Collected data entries
● ● ●
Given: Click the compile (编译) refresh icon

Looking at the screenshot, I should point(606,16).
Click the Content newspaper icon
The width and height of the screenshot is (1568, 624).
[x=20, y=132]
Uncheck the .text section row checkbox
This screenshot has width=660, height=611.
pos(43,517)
● ● ●
Problem –
All the entries must be retyped exactly.

Your response –
Given: Click the compile (编译) refresh icon

Looking at the screenshot, I should point(606,16).
Click the Content newspaper icon
The width and height of the screenshot is (1568, 624).
[x=20, y=132]
Uncheck the .text section row checkbox
This screenshot has width=660, height=611.
pos(43,517)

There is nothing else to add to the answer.